- **Aim of the exercise**
Copy out, word for word, the part of the novel summary below that opens with the words containing "Subhash and Udayan" and closes with "their shared past.".

- **Document text**

Subhash and Udayan are two brothers growing up in Calcutta in the 1960s, a time when the Naxalite movement was heralding immense social and political change. Although both brothers are near-identical and inseparable in childhood, the rebellious Udayan becomes politically involved with the Naxalites while the cautious Subhash decides to pursue his studies in the States as both enter adulthood.
All changes when Udayan is assassinated for challenging the government. Subhash weds Udayan's pregnant wife, Guari, to help the both of them seek a more stable life in America. The child, Bela, grows up unaware of her origins. All characters adapt to their new lives post-Naxalism in the shadow of their shared past.
Yet Udayan does not dissolve from the story after his death; his presence continues to pervade the lives of the kin he leaves behind. Guari's fear of the child being born a son, a mirror of its father, reflects Udayan's undercurrent throughout the novel; likewise, Bela's adolescent inclination towards nomadic lifestyle also seems to echo that of her late father.

- **Data**
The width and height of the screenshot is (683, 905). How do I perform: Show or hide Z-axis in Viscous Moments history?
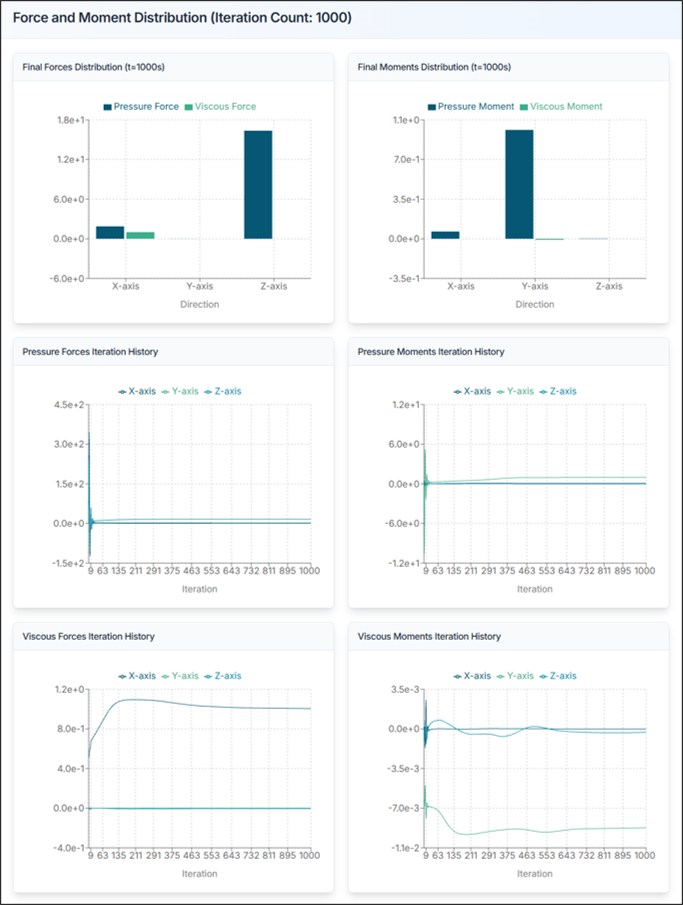pyautogui.click(x=557, y=675)
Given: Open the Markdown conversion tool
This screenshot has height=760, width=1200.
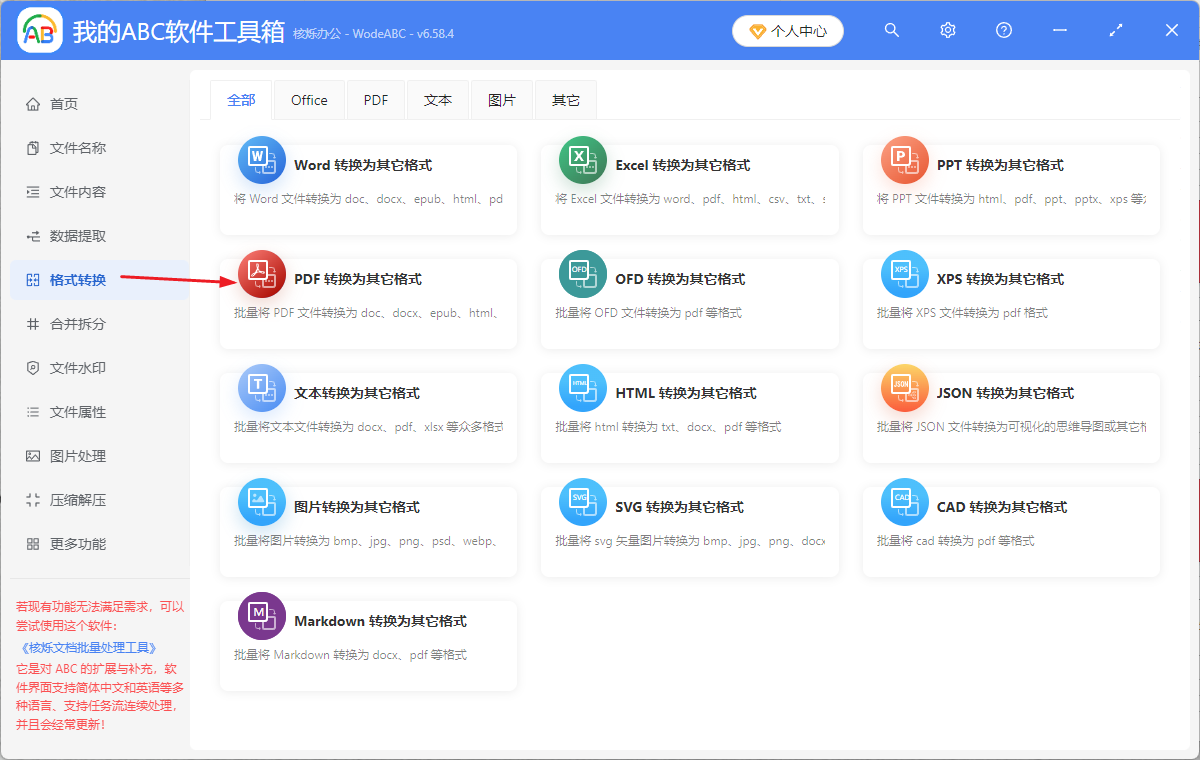Looking at the screenshot, I should pos(262,616).
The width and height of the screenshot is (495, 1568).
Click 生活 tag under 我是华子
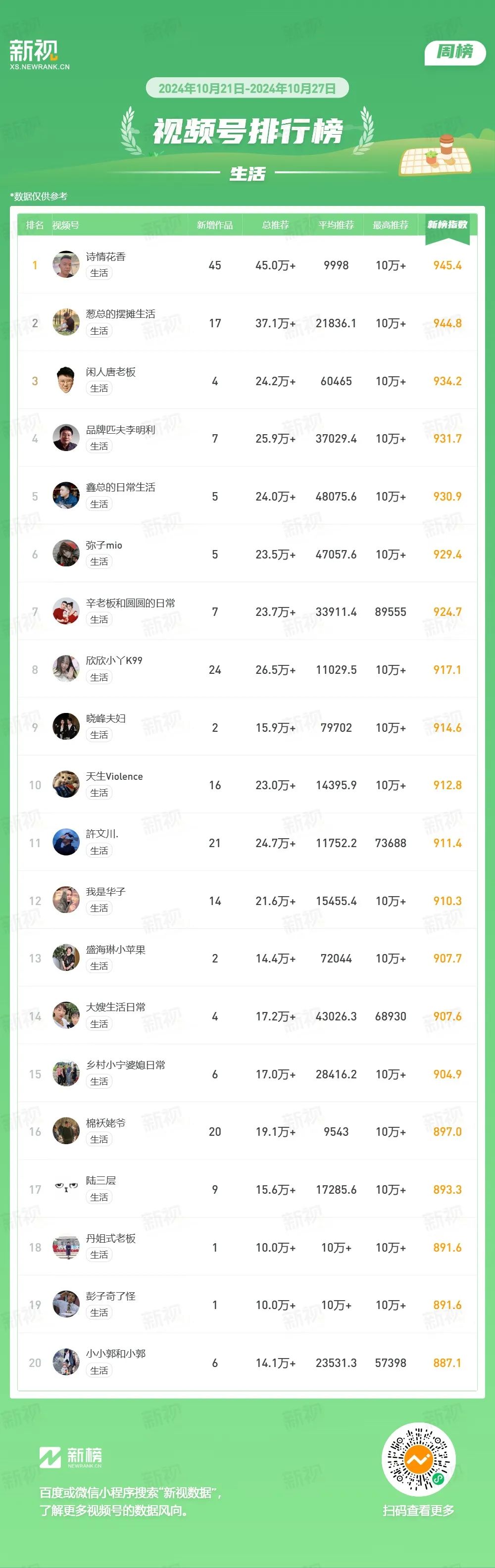pyautogui.click(x=99, y=908)
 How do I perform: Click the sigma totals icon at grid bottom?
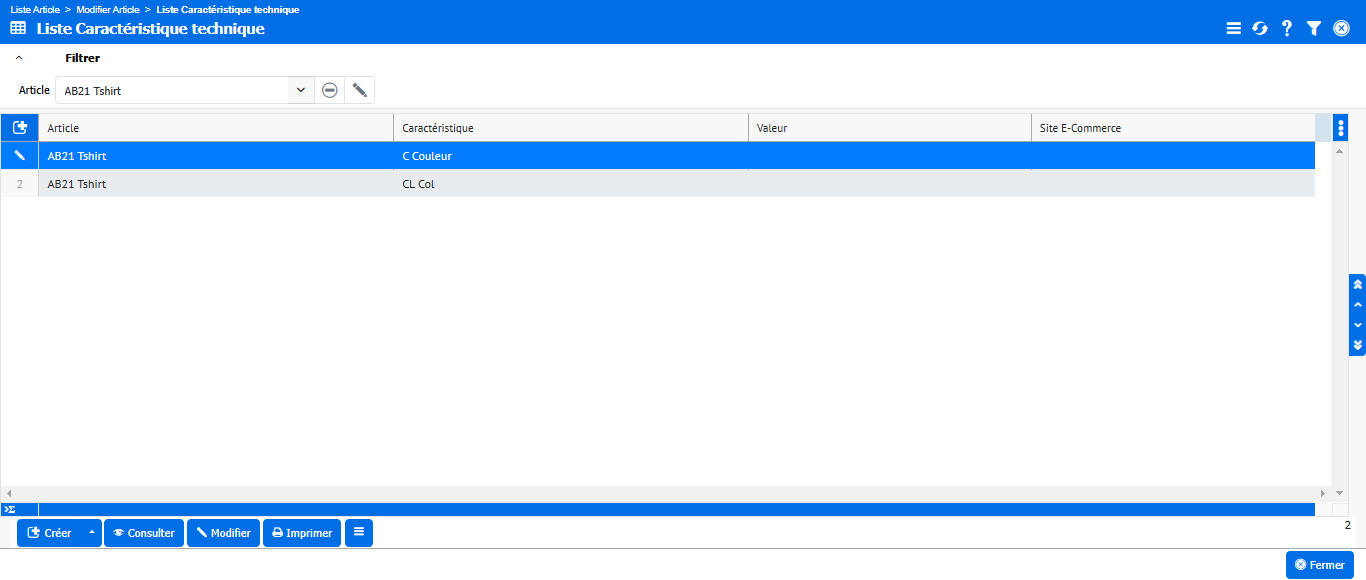10,509
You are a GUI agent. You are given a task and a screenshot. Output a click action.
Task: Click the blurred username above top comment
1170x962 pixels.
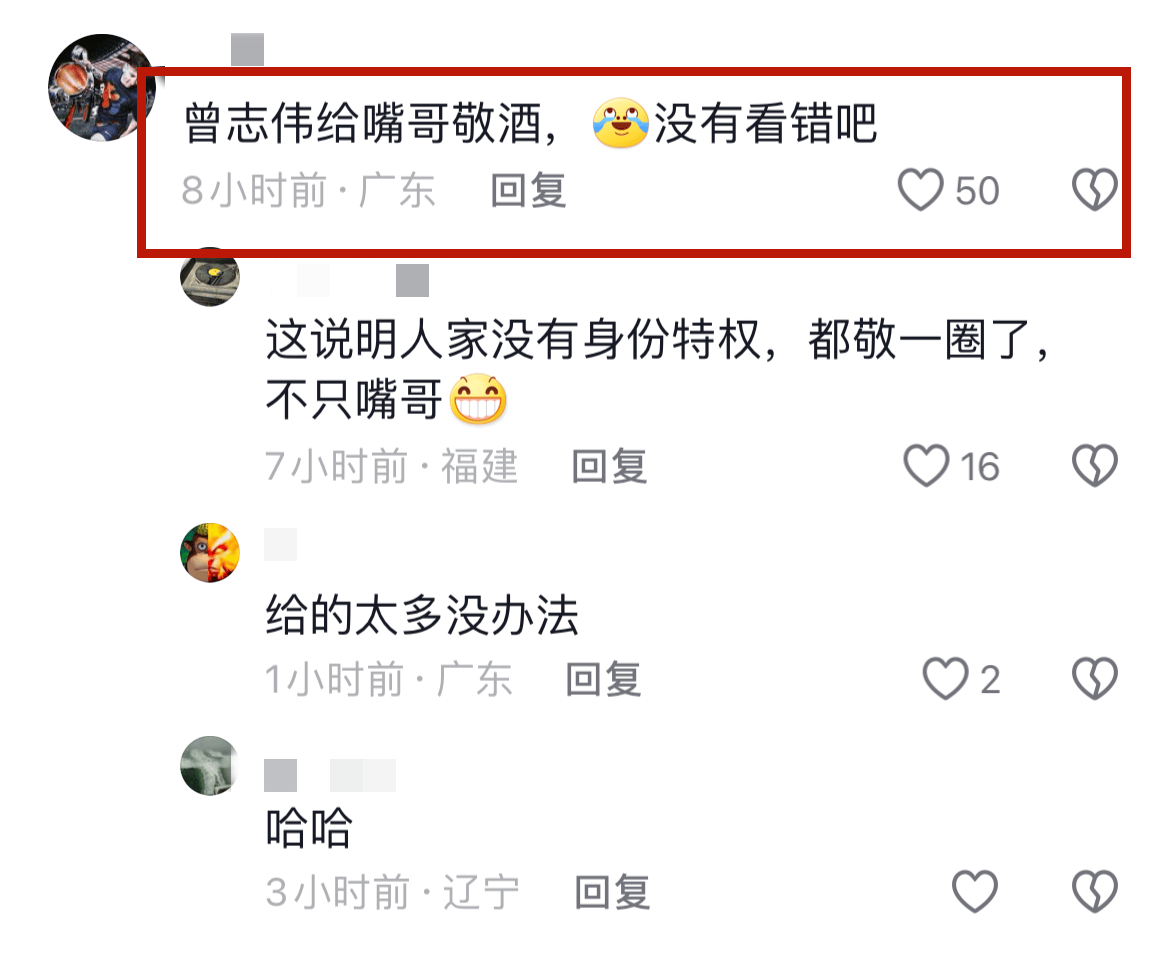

- **Exercise output**
Subhash and Udayan are two brothers growing up in Calcutta in the 1960s, a time when the Naxalite movement was heralding immense social and political change. Although both brothers are near-identical and inseparable in childhood, the rebellious Udayan becomes politically involved with the Naxalites while the cautious Subhash decides to pursue his studies in the States as both enter adulthood.
All changes when Udayan is assassinated for challenging the government. Subhash weds Udayan's pregnant wife, Guari, to help the both of them seek a more stable life in America. The child, Bela, grows up unaware of her origins. All characters adapt to their new lives post-Naxalism in the shadow of their shared past.